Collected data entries
• • • • •

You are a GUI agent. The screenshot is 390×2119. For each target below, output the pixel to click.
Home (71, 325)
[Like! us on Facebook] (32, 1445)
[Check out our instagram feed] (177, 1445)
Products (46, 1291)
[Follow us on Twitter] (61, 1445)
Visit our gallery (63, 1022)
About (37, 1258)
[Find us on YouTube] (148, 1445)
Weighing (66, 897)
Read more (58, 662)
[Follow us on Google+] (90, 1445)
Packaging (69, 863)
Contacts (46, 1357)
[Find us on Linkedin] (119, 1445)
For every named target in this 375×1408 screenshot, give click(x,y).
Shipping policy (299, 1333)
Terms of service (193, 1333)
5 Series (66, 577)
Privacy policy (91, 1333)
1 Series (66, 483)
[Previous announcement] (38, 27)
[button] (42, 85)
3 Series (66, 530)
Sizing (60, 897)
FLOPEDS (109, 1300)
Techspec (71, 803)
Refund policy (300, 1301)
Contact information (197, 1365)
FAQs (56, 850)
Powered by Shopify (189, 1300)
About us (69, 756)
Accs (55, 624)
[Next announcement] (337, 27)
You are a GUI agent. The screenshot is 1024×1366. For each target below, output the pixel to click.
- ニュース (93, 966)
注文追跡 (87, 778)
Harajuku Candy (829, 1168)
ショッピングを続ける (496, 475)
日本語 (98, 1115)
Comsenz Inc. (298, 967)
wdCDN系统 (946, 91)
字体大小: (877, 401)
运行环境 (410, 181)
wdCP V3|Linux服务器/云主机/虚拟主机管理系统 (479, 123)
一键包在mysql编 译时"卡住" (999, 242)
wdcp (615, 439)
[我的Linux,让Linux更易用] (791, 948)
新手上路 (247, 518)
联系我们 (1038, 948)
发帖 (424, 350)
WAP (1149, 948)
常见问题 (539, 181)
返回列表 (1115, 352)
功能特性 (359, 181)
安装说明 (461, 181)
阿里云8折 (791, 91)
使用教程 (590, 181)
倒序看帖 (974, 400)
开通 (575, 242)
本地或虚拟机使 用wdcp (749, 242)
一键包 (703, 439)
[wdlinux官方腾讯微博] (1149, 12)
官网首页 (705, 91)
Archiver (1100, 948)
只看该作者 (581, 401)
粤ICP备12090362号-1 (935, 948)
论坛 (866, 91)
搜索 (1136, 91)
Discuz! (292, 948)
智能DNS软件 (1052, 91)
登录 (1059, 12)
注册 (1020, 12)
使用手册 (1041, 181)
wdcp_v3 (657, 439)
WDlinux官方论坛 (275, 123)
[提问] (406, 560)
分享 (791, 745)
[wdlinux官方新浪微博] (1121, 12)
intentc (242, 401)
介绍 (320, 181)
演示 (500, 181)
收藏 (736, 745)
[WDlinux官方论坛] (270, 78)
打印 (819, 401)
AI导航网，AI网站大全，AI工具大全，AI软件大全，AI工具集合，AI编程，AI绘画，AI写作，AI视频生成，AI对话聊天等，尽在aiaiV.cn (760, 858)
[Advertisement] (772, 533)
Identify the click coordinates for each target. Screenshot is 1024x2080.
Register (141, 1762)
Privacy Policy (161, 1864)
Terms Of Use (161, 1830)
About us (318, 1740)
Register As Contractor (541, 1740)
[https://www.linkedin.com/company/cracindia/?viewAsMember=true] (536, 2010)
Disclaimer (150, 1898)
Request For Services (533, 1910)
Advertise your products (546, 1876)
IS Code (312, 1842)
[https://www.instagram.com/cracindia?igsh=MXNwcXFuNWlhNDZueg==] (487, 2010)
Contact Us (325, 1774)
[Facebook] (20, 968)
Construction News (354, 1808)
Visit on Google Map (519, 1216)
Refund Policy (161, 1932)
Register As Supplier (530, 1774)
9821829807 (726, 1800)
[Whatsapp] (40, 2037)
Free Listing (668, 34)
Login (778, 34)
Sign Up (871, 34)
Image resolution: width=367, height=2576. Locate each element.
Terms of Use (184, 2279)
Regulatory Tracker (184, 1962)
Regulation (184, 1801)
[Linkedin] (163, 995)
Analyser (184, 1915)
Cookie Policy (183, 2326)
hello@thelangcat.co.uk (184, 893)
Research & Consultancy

• • • • •

What is expected
Copy the lines above exactly, beginning at the line containing "搜索 (1136, 91)" and stopping at the last line.

Result
搜索 (1136, 91)
Discuz! (292, 948)
智能DNS软件 (1052, 91)
登录 (1059, 12)
注册 (1020, 12)
使用手册 (1041, 181)
wdcp_v3 (657, 439)
WDlinux官方论坛 (275, 123)
[提问] (406, 560)
分享 (791, 745)
[wdlinux官方新浪微博] (1121, 12)
intentc (242, 401)
介绍 (320, 181)
演示 (500, 181)
收藏 (736, 745)
[WDlinux官方论坛] (270, 78)
打印 (819, 401)
AI导航网，AI网站大全，AI工具大全，AI软件大全，AI工具集合，AI编程，AI绘画，AI写作，AI视频生成，AI对话聊天等，尽在aiaiV.cn (760, 858)
[Advertisement] (772, 533)
Identify the click coordinates for each target. Screenshot is 1024x2080.
Register (141, 1762)
Privacy Policy (161, 1864)
Terms Of Use (161, 1830)
About us (318, 1740)
Register As Contractor (541, 1740)
[https://www.linkedin.com/company/cracindia/?viewAsMember=true] (536, 2010)
Disclaimer (150, 1898)
Request For Services (533, 1910)
Advertise your products (546, 1876)
IS Code (312, 1842)
[https://www.instagram.com/cracindia?igsh=MXNwcXFuNWlhNDZueg==] (487, 2010)
Contact Us (325, 1774)
[Facebook] (20, 968)
Construction News (354, 1808)
Visit on Google Map (519, 1216)
Refund Policy (161, 1932)
Register As Supplier (530, 1774)
9821829807 (726, 1800)
[Whatsapp] (40, 2037)
Free Listing (668, 34)
Login (778, 34)
Sign Up (871, 34)
Image resolution: width=367, height=2576. Locate each element.
Terms of Use (184, 2279)
Regulatory Tracker (184, 1962)
Regulation (184, 1801)
[Linkedin] (163, 995)
Analyser (184, 1915)
Cookie Policy (183, 2326)
hello@thelangcat.co.uk (184, 893)
Research & Consultancy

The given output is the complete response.